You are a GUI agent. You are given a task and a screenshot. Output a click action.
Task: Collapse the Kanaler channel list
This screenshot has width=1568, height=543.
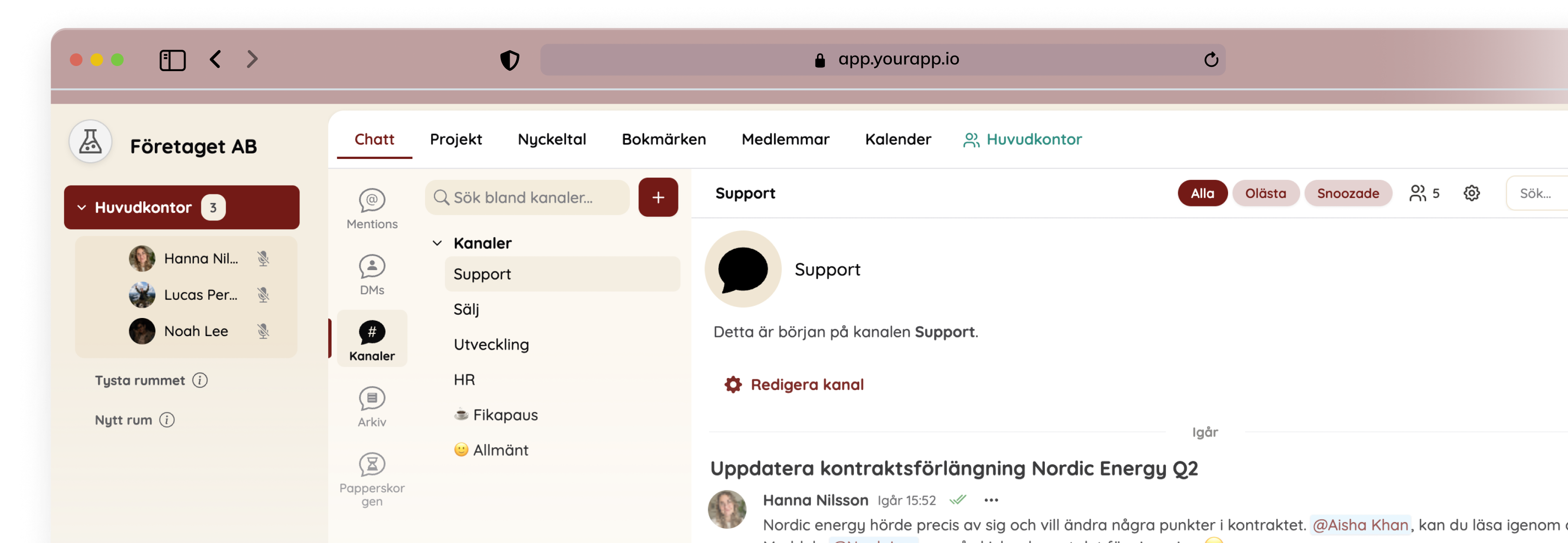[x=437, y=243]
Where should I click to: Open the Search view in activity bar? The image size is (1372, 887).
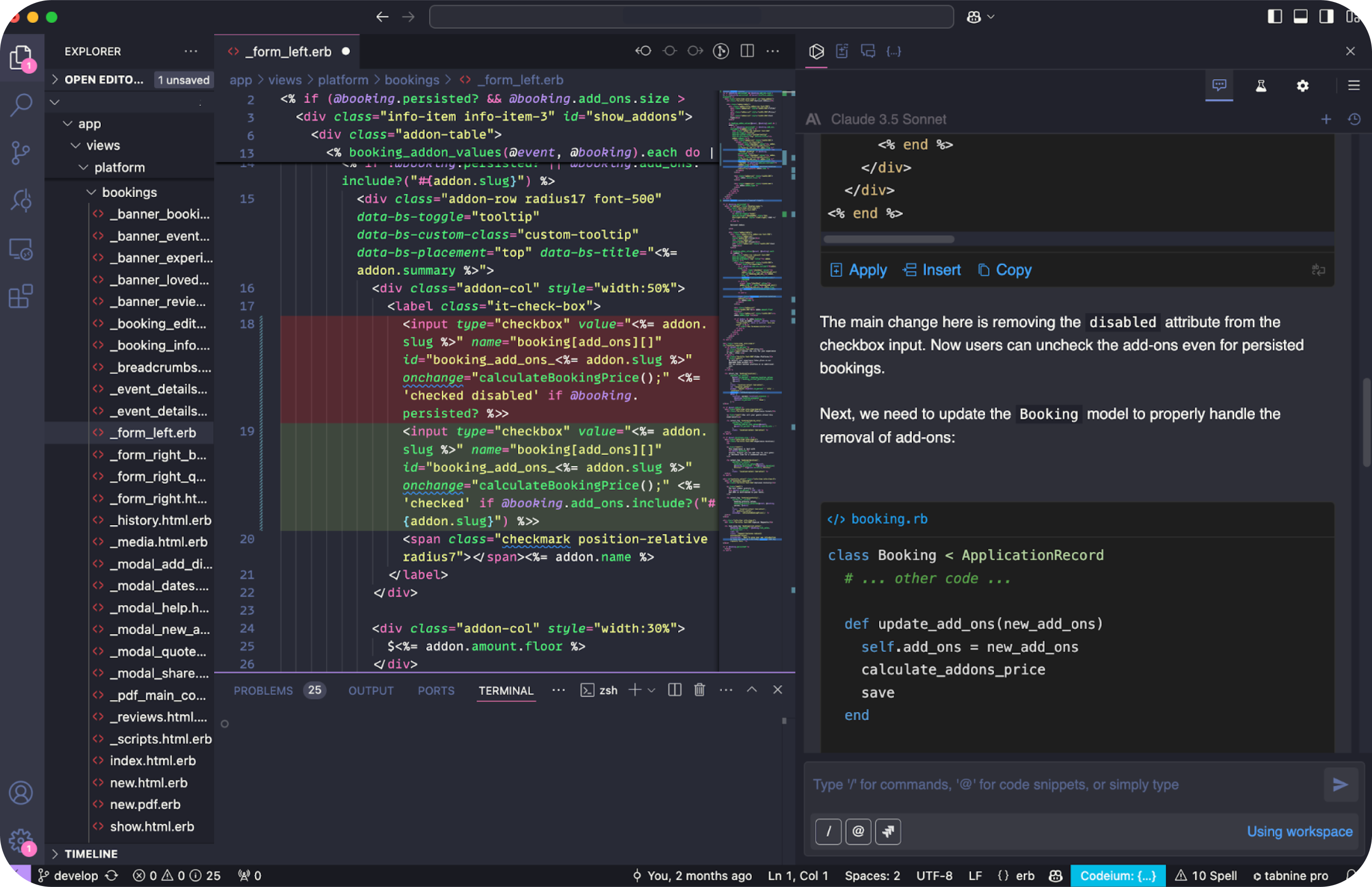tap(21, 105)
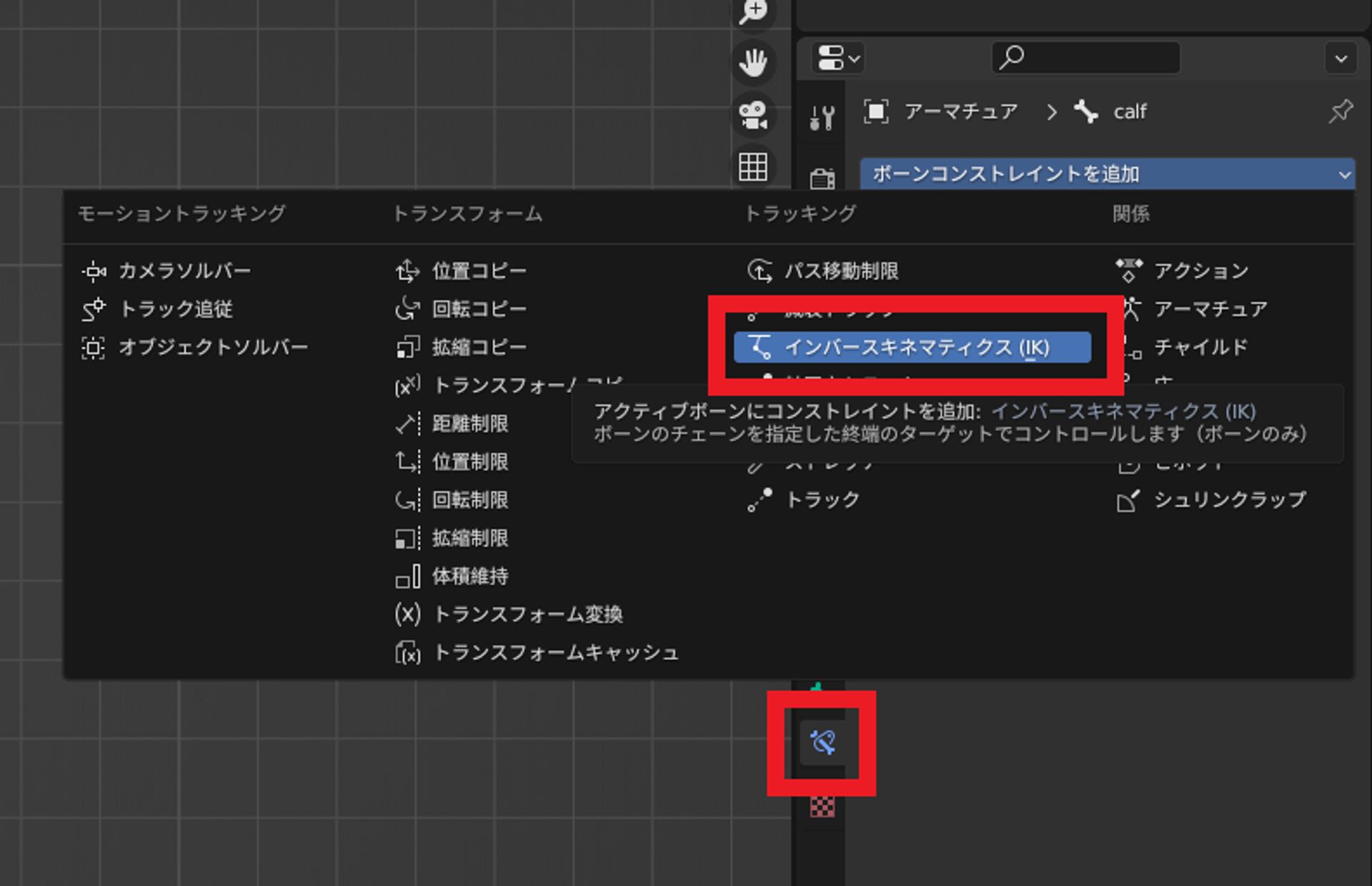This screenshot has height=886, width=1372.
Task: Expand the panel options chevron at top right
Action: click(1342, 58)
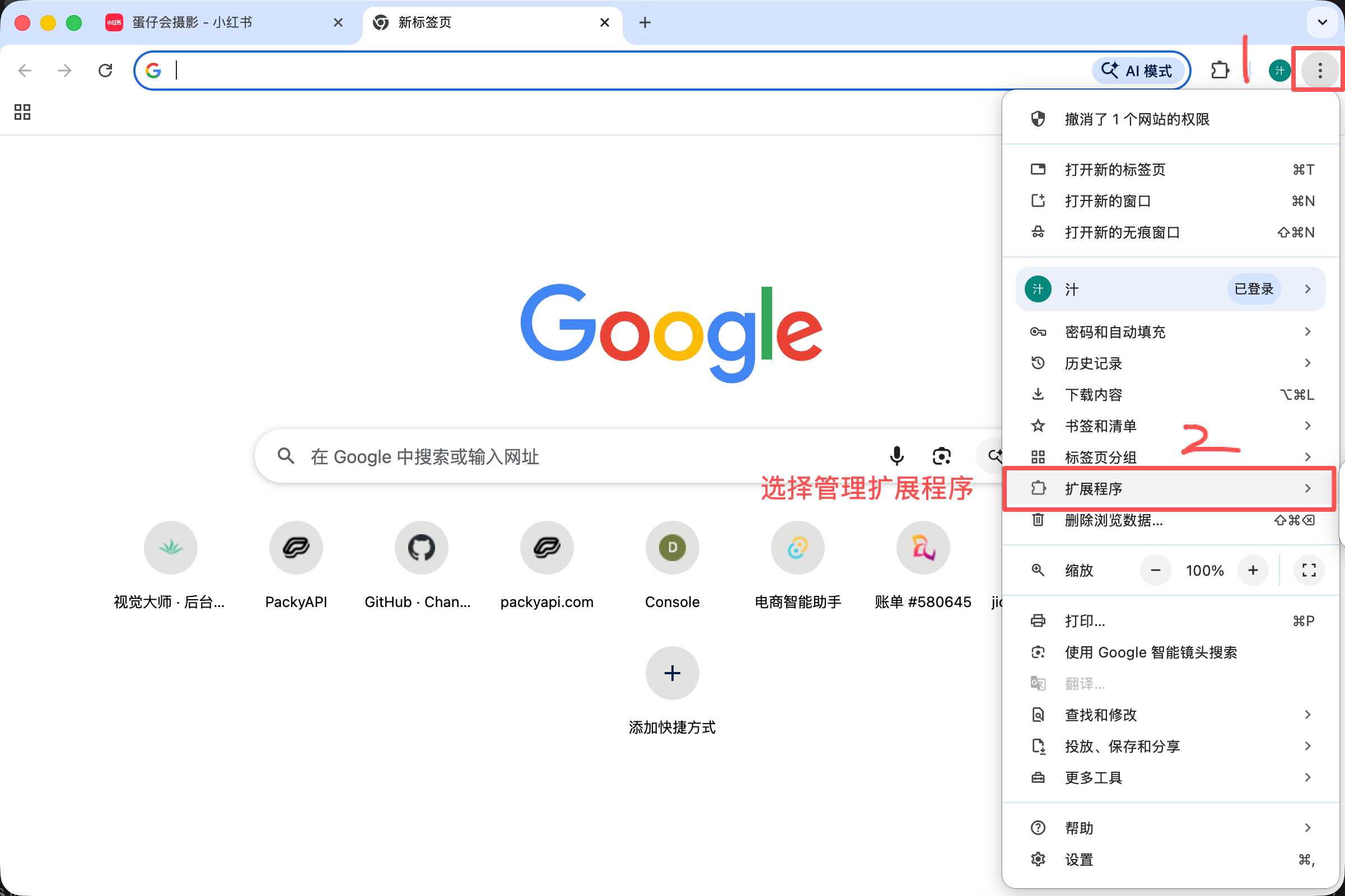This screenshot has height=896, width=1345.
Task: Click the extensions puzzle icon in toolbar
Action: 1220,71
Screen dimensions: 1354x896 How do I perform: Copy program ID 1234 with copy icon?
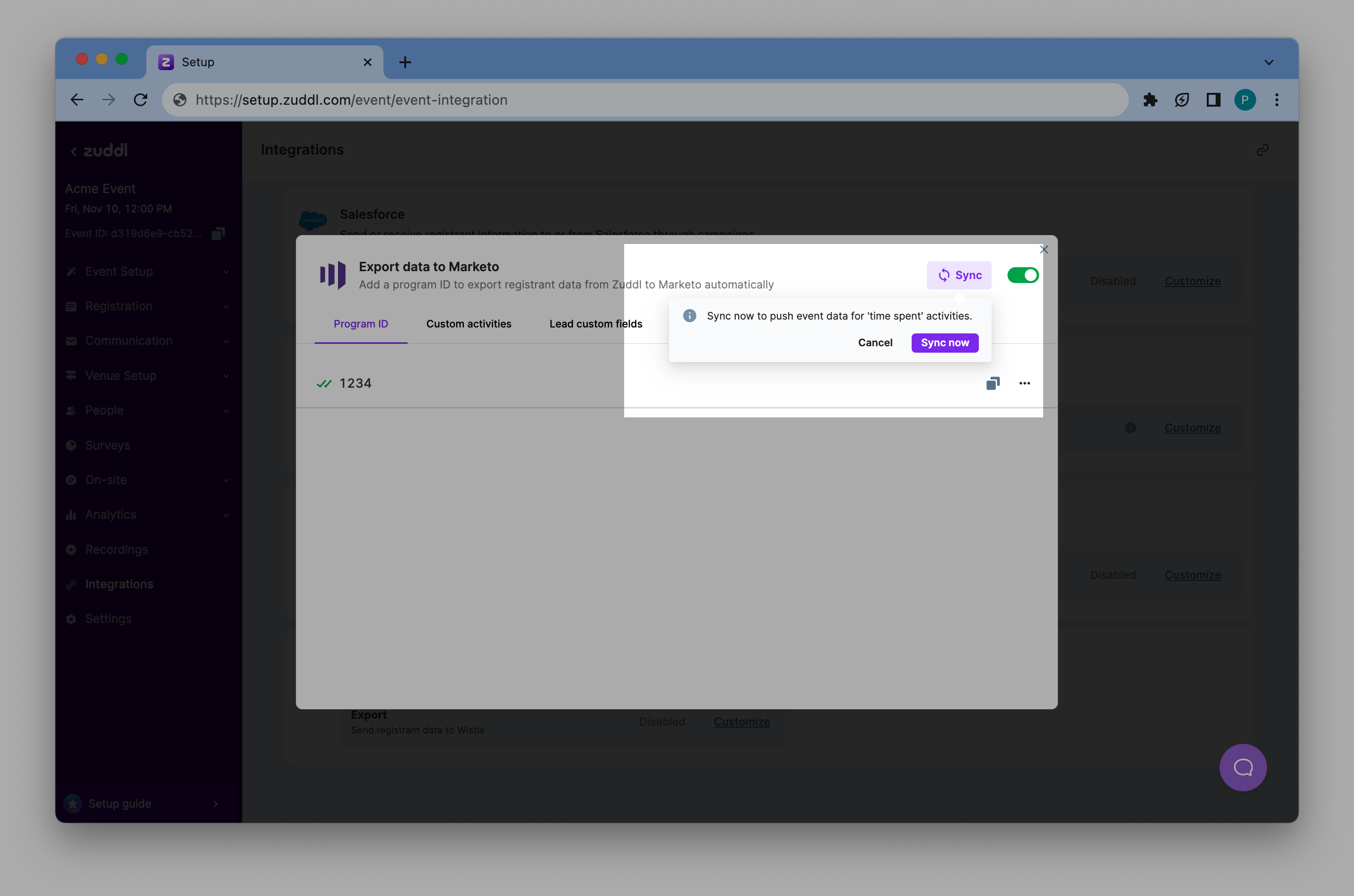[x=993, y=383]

> [ASSIGNMENT]:
Without any pictures, repeat the listing exactly.

> [OUTPUT OF THE EXERCISE]:
You are a GUI agent. You are given a task and a screenshot. Output a click action.
Task: Collapse the Kanaler channel list
This screenshot has width=1568, height=543.
[x=437, y=243]
Where should I click to: Open the Search view in activity bar? The image size is (1372, 887).
tap(21, 105)
This screenshot has height=886, width=1372.
Task: Expand the panel options chevron at top right
Action: click(1342, 58)
This screenshot has height=896, width=1345.
Task: Click the extensions puzzle icon in toolbar
Action: 1220,71
Screen dimensions: 1354x896 How do I perform: Copy program ID 1234 with copy icon?
[x=993, y=383]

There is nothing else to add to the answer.